Put the rows from the start through the line containing "pos(550,513)" into a numbered list, leaving out blank lines.

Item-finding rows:
###
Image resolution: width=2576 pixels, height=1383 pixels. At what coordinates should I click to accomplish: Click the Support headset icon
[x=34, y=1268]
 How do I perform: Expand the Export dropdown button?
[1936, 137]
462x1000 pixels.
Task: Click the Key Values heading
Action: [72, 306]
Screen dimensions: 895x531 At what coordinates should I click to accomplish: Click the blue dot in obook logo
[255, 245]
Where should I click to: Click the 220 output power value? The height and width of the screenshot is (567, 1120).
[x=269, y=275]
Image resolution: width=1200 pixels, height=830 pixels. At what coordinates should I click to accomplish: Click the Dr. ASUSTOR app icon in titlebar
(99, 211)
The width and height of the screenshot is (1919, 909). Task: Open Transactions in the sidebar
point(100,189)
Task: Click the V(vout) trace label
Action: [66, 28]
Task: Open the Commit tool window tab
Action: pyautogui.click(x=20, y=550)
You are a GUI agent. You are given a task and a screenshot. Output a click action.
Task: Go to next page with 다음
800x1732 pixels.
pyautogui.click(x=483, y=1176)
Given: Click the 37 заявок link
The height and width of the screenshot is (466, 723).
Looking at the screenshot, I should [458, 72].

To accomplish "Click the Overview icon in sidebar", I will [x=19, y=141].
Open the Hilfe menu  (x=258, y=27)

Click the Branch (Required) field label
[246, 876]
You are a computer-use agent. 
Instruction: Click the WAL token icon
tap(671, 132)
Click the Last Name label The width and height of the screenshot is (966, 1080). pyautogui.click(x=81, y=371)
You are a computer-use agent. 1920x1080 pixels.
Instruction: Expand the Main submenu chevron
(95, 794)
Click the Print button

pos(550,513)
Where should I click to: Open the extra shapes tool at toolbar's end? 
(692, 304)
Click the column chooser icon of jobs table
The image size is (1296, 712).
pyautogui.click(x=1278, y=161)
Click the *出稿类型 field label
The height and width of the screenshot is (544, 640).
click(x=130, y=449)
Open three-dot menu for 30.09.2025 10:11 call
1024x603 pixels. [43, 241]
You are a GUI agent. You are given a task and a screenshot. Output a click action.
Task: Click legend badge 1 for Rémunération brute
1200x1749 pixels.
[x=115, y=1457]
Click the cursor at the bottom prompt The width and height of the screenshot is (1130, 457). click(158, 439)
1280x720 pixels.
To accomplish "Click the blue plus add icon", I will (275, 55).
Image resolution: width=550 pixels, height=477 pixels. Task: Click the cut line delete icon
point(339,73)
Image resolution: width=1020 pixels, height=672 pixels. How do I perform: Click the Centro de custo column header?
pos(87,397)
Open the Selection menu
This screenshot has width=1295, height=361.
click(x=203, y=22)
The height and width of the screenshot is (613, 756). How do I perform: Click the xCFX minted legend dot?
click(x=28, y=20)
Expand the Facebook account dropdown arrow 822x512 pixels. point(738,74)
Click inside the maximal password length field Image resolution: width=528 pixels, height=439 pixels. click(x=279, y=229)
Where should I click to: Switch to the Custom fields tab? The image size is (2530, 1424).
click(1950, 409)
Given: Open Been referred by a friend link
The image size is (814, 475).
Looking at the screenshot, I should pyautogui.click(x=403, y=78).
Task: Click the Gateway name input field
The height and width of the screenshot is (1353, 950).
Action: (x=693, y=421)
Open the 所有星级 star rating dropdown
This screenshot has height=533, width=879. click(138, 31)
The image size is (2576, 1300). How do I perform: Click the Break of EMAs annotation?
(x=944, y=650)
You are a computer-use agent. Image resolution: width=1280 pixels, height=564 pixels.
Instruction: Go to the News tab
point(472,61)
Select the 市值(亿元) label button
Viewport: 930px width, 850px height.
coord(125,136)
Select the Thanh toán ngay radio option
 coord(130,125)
###
• Task result:
1. Image resolution: width=2576 pixels, height=1383 pixels. At what coordinates should I click to accomplish: Click the Support headset icon
2. [x=34, y=1268]
3.  How do I perform: Expand the Export dropdown button?
4. [1936, 137]
5. 462x1000 pixels.
6. Task: Click the Key Values heading
7. Action: [72, 306]
8. Screen dimensions: 895x531 At what coordinates should I click to accomplish: Click the blue dot in obook logo
9. [255, 245]
10. Where should I click to: Click the 220 output power value? The height and width of the screenshot is (567, 1120).
11. [x=269, y=275]
12. Image resolution: width=1200 pixels, height=830 pixels. At what coordinates should I click to accomplish: Click the Dr. ASUSTOR app icon in titlebar
13. (99, 211)
14. The width and height of the screenshot is (1919, 909). Task: Open Transactions in the sidebar
15. point(100,189)
16. Task: Click the V(vout) trace label
17. Action: [66, 28]
18. Task: Open the Commit tool window tab
19. Action: pyautogui.click(x=20, y=550)
20. You are a GUI agent. You are given a task and a screenshot. Output a click action.
21. Task: Go to next page with 다음
22. 800x1732 pixels.
23. pyautogui.click(x=483, y=1176)
24. Given: Click the 37 заявок link
25. The height and width of the screenshot is (466, 723).
26. Looking at the screenshot, I should [458, 72].
27. To accomplish "Click the Overview icon in sidebar", I will [x=19, y=141].
28. Open the Hilfe menu  (x=258, y=27)
29. Click the Branch (Required) field label
30. [246, 876]
31. You are a computer-use agent. 
32. Instruction: Click the WAL token icon
33. tap(671, 132)
34. Click the Last Name label The width and height of the screenshot is (966, 1080). pyautogui.click(x=81, y=371)
35. You are a computer-use agent. 1920x1080 pixels.
36. Instruction: Expand the Main submenu chevron
37. (95, 794)
38. Click the Print button
39. pos(550,513)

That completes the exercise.